◆ Text
Past mental illness is taken into account in issuing certificates, but beyond that "it is virtually impossible for a doctor to make a judgement about someone's fitness to hold a gun," according to the BMA. Doctors were also worried about what would happen "if they provided a certificate and the individual then went out and shot a lot of people. Would the doctor, somehow, be held responsible for a judgement he could not really make?"

And given the number of certificates issued annually - each is renewable every three years - "it would be frankly impossible for psychiatrists to provide a full psychiatric examination of everyone holding a certificate, and there would be no guarantee even then that you would spot the people at risk".

The practicality of psychological - as opposed to psychiatric - examinations to identify possible mental illness - was also doubted by Gerard Bailes, a forensic psychologist specialising in firearms who works with the Norfolk constabulary's armed officers.

Psychological testing is used in training and re-training, he said - but to help identify officers who will react well under the specific stress of using firearms during police work. "I don't think a psychological test exists that would pick up this sort of risk," he said of Dunblane.

By coincidence, the Firearms Consultative Committee - a Home Office sponsored body which includes the police and shooting interests, is meeting today and such issues are bound to come again on to its agenda in the wake of the killings.

The gun lobby, however, will resist. Ian McConchie, general secretary of the National Pistol Association, said he shared the horror and shock at Dunblane but would oppose "knee-jerk" calls to further tighten gun controls. "However tight you draw the law, it will never protect against someone just going over the top and losing their marbles." Perhaps, but that will not console nor persuade the parents of Dunblane.

GUNS ABROAD

UNITED STATES

The right to keep and bear arms has rarely been out of the news recently. In 1994, the House of Representatives voted to outlaw the ownership of 19 types of assault weapon previously available. However, the US still has notoriously high homicide rates, and gun laws range state-by-state from lax to almost non-existent.

◆ Data segment
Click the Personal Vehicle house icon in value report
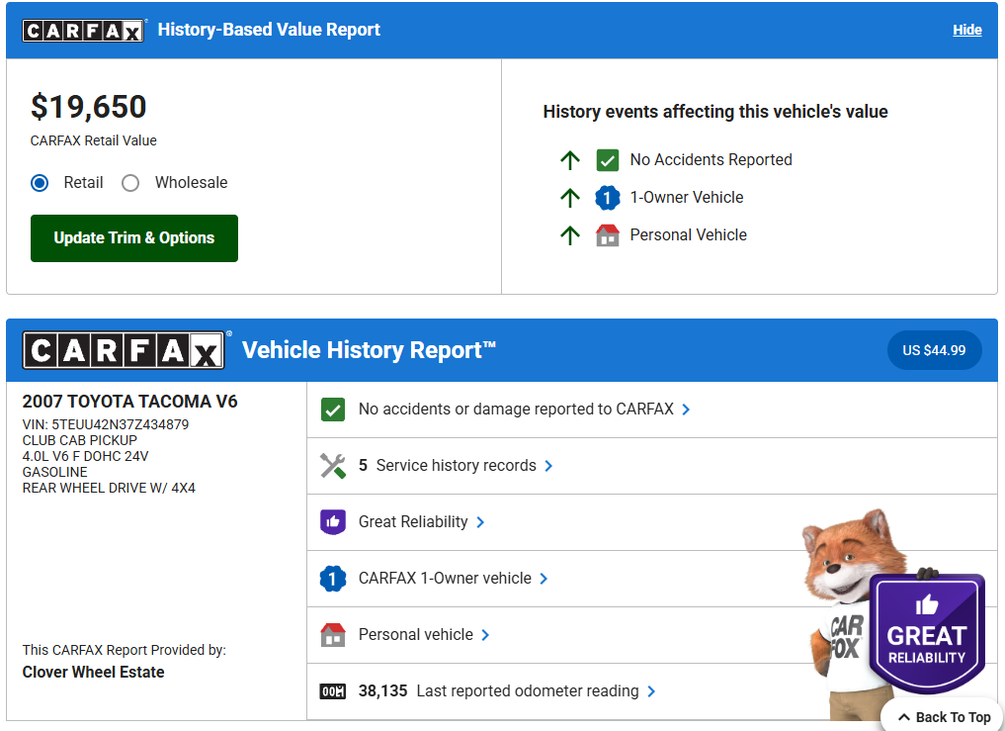The height and width of the screenshot is (731, 1005). tap(607, 235)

◆ What is asked
**1)** In the gun control article, how often must a firearms certificate be renewed?
**2)** Carry on the gun control article, starting after its last sentence.
The lines above are separate material, unrelated to the gun control article.

◆ Expected results
**1)** Every three years.

**2)**
The "gun lobby" is extremely strong in the US, and a telling debate has been going on in this sector of society recently as to whether "the right to bear arms" should be taken in a strictly literal sense. One side argues that if a weapon is not too heavy to be borne (that is, lifted), it should be freely available to the population. In 1994, there were 600,000 incidents in which guns were used "defensively", and firearms deaths in the US average 40,000 per year.

SWITZERLAND

Almost every able-bodied man up to the age of 32 is a member of the Swiss army reserves, and maintains a gun of some sort. Many men choose to buy their gun when they leave the reserves.

Moreover, fears were recently expressed that private gun laws were so lax that Switzerland would become a major supplier of arms to the former Yugoslavia. These laws are now under review.

JAPAN

The homicide rate is roughly a quarter of that in the UK. Application can be made for permission to own a gun but in nearly all instances will be refused. For this reason, gun ownership statistics are not available. In 1993, 1,672 illegally held guns were seized by Japanese police.

FRANCE

Recent massacres by deranged gunmen in France, along with European legislation, have led to a tightening of gun law in France. Private ownership of handguns is now forbidden, but hunting rifles may still be bought by those who hold a hunting licence. Owners must also register their ownership of a hunting rifle with the police.

Since 1987, when the Hungerford killings took place, border checks throughout Europe have eased considerably and borders to the former Communist bloc have become less restricted. Consequently, the whole of Europe has seen a booming illegal market in guns of all sorts, irrespective of new national or European gun control laws.